### Exercise description
In the listing below, swap "navigation" for "menu" and reproduce the whole listing with nothing else changed.

### Records for this exercise
[Begin]
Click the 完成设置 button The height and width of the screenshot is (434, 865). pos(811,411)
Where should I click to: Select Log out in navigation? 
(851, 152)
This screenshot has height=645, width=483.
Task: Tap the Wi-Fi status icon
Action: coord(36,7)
[End]
### Task answer
Click the 完成设置 button The height and width of the screenshot is (434, 865). pos(811,411)
Where should I click to: Select Log out in menu? 
(851, 152)
This screenshot has height=645, width=483.
Task: Tap the Wi-Fi status icon
Action: coord(36,7)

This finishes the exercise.